Your task »
Below are lines of data, and only some are wanted. Please repeat exactly those from the line that has "Click the range" through the line that has "Open the settings".

Source data »
--------

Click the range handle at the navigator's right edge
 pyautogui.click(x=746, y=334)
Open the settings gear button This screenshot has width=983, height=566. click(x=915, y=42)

--------

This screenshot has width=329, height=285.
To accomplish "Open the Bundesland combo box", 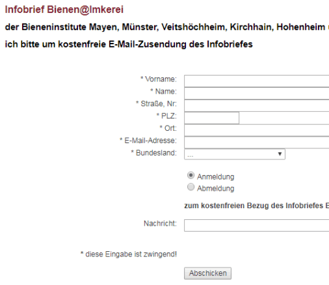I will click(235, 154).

--------

Answer space »
Click the range handle at the navigator's right edge
 pyautogui.click(x=746, y=334)
Open the settings gear button This screenshot has width=983, height=566. click(x=915, y=42)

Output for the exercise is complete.